Após esta deambulação zoológica, veio-me o receio de esta análise cientifica não ser muito correcta. É que na verdade não sou especialista de andorinhas, nem de aves migratórias mas, toda esta conversa nasceu perante esta caricatura de Raphael Bordallo Pinheiro («As Andorinhas da arte» – cronicando a viagem do grupo de Teatro do D. Maria II – Paladini e Brazão – para o Brasil), o nosso primeiro grande caricaturista, e o primeiro emigrante da nossa caricatura.

A migração na caricatura começou muito cedo. Primeiro imigraram as gravuras humorísticas inglesas para Portugal. Depois, seriam os nossos desenhadores, a conquistar o mundo. O primeiro poiso migratório foi o Brasil, terra onde brilhava o ouro, e lá estiveram Raphael Bordallo Pinheiro, Julião Machado, Celso Hermínio, Correia Dias…. e muitos outros. Uns por lá ficaram uns anos, outros, toda uma vida. Não era fácil sobreviver naquele território ainda «selvagem», onde cada crítica satírica ou caricatura, poderia ter como resposta uma emboscada, ou um tiro pelas costas. Porém, a persistência de algumas aves migratórias criaram um novo território caricatural.

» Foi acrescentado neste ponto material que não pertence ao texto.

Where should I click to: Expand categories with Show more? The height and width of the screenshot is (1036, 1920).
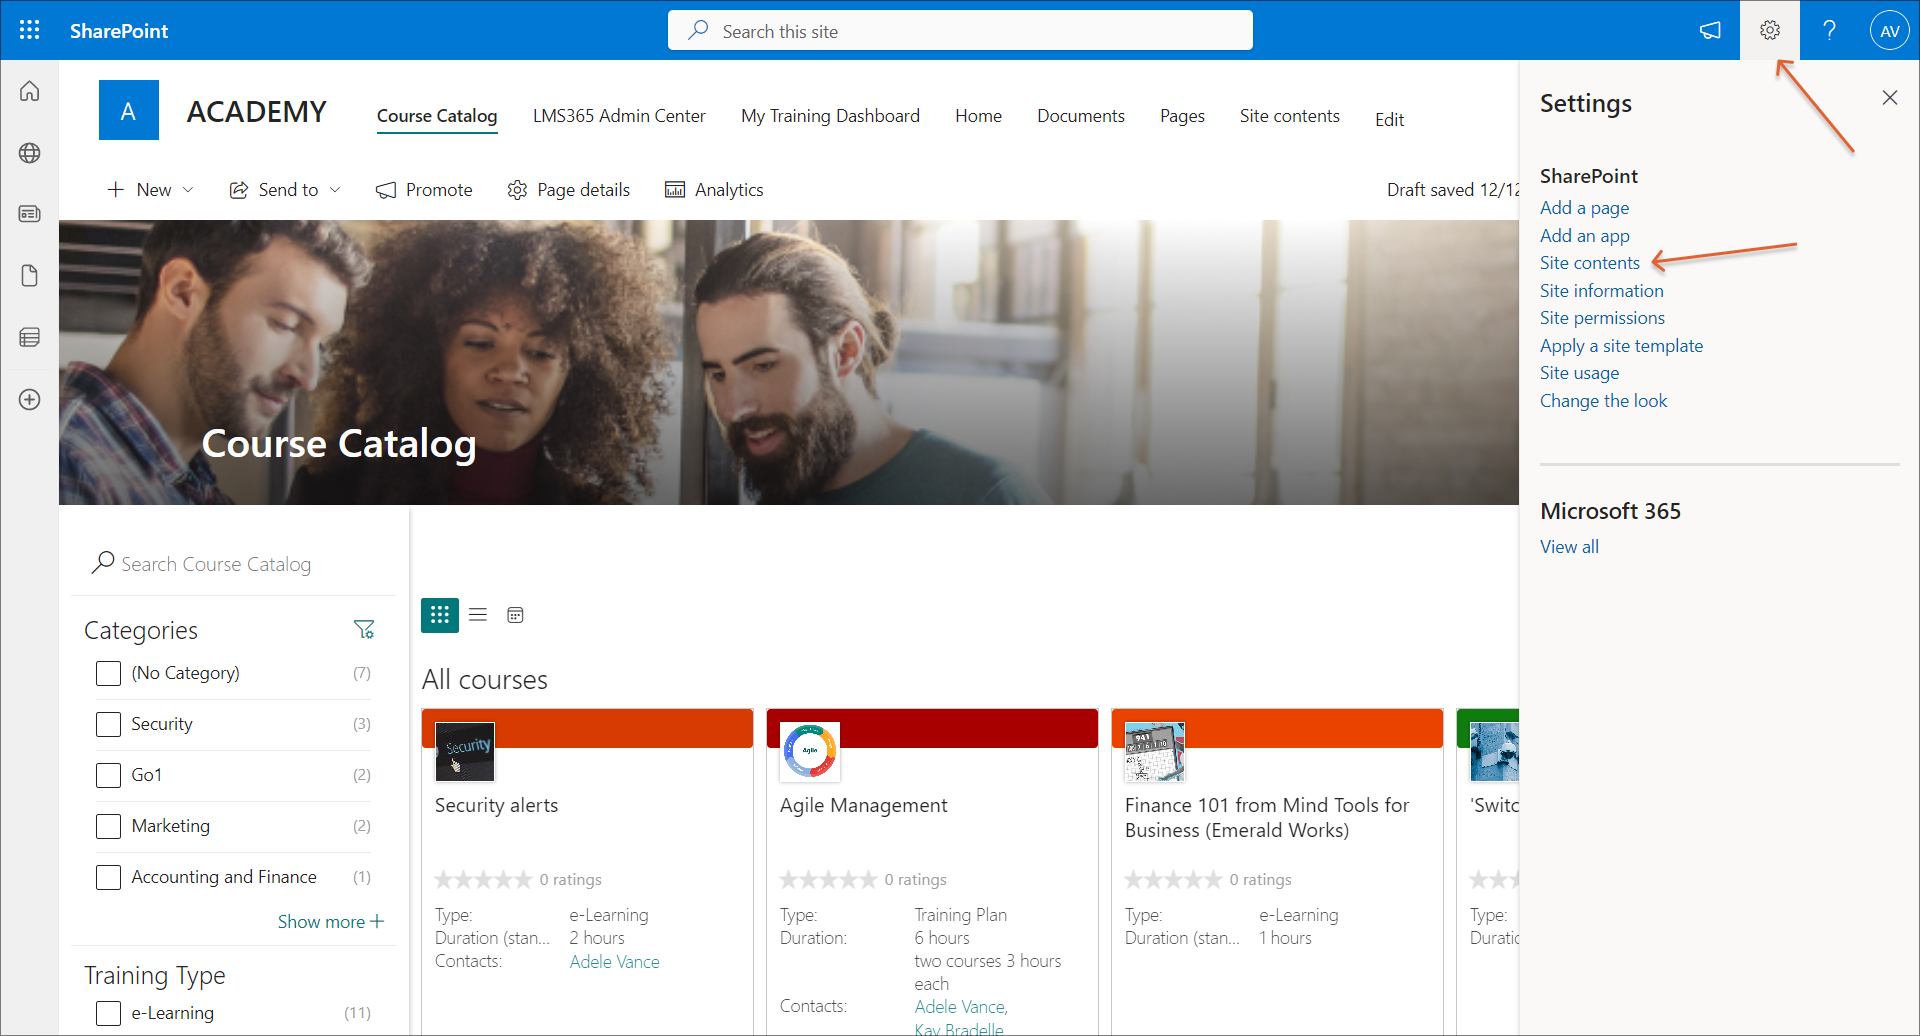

Outro pólo de atracção foi Paris. Aqui o que reluzia não era propriamente o ouro, mas a constante intranquilidade estética, e a fama na capital das artes. Viver em Paris, para o artista dos séculos XIX e XX, é uma etapa fundamental do seu percurso artístico.

O caricaturista, como qualquer outro artista plástico, tinha também esse sonho. Por lá passaram, por exemplo: Jorge Colaço, Leal da Câmara, Julião Machado, Emmérico Nunes, Stuart Carvalhais… e todas as gerações modernistas. Mas, o que é curioso é que alguns destes nomes que referi, não só lá estiveram a estudar as artes, a trabalhar para sobreviverem, como se impuseram, ganharam o respeito de seus companheiros, como atingiram alguma fama.

Entretanto, no século XX também a Alemanha, e a sua via expressionista, atraíram nomes como Emmérico Nunes, Bernardo marques…

País de andorinhas migratórias, Portugal é a terra do sonho e da saudade. É a terra de nascimento e morte, é o branco da esperança e o negro do luto, branco e negro com que se faz a caricatura e a sátira deste país nidificado à beira-mar.